== YOUR OBJECTIVE ==
Restate the listing below word for word, and leave its pictures behind.

== DATASET ==
BEGIN

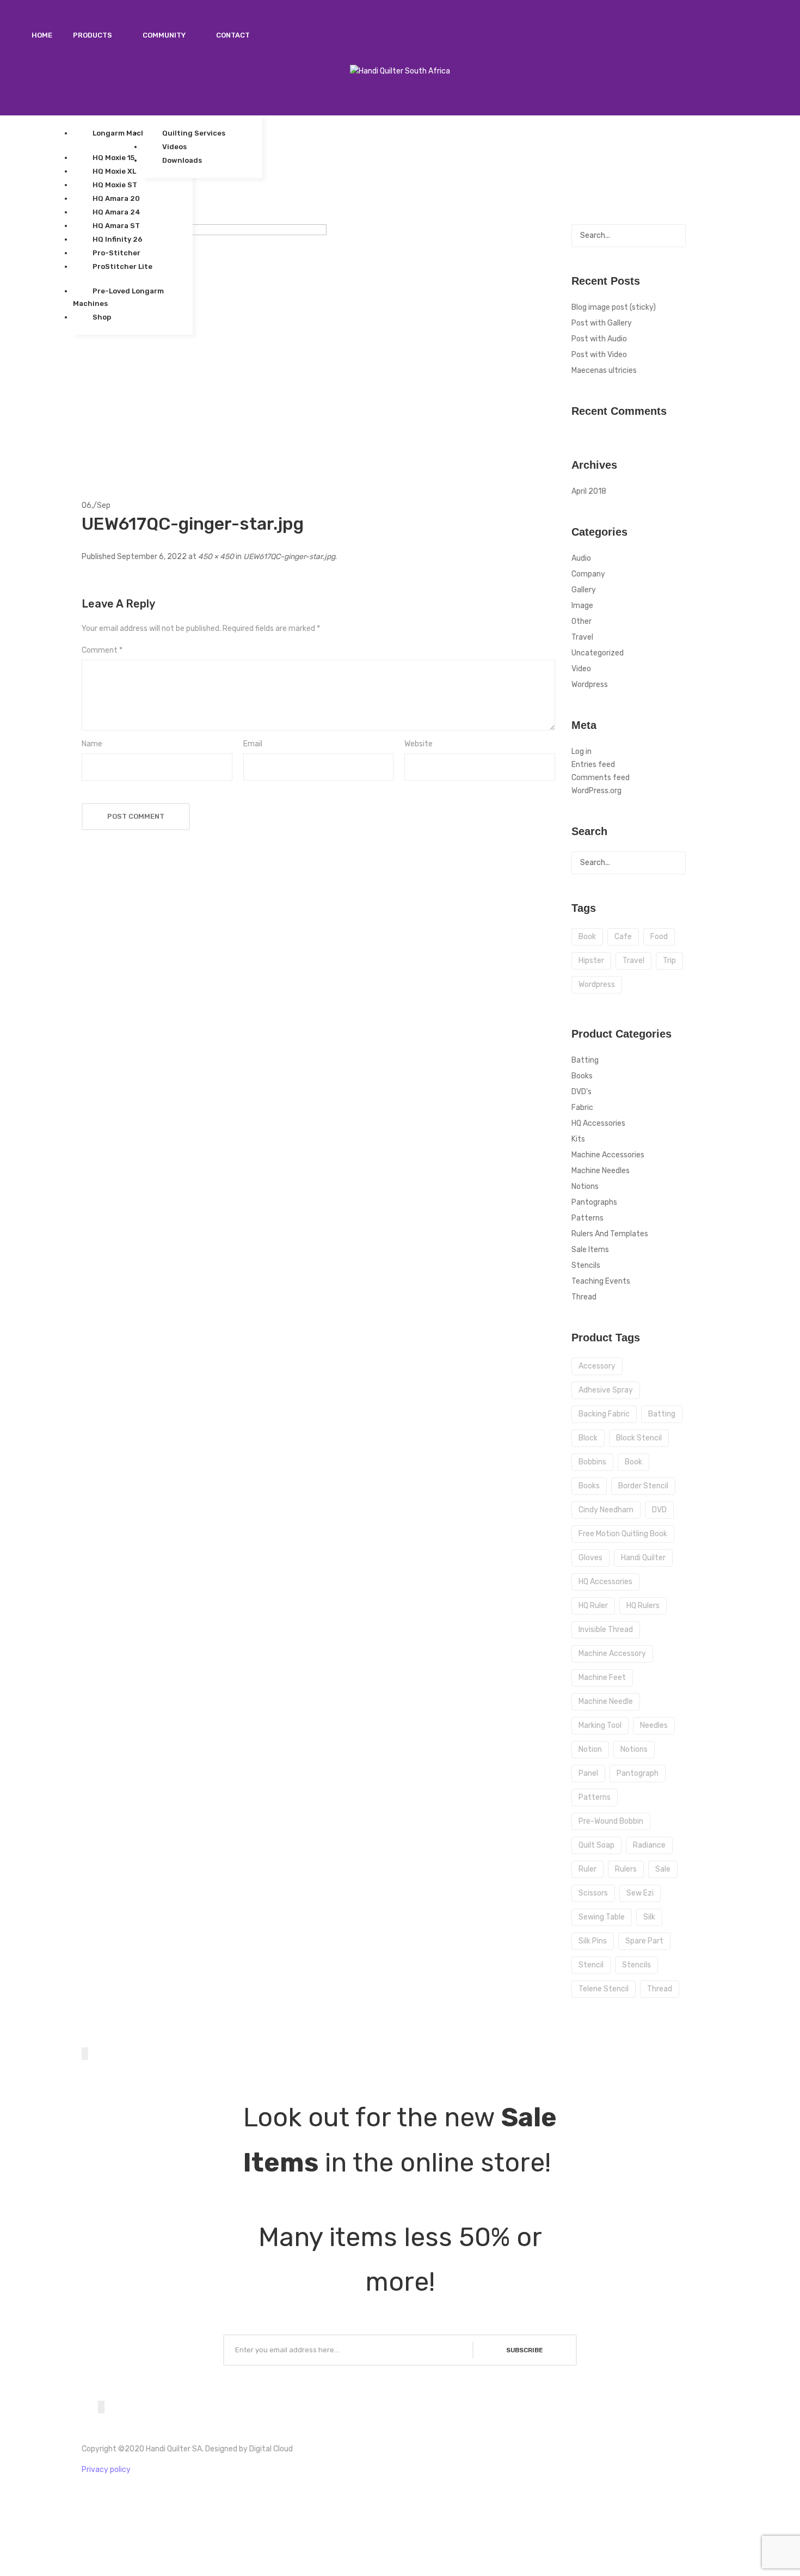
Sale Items (590, 1249)
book (587, 936)
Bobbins (592, 1462)
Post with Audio (599, 339)
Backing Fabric (604, 1414)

END

== ANSWER SPACE ==
Sale Items (590, 1249)
book (587, 936)
Bobbins (592, 1462)
Post with Audio (599, 339)
Backing Fabric (604, 1414)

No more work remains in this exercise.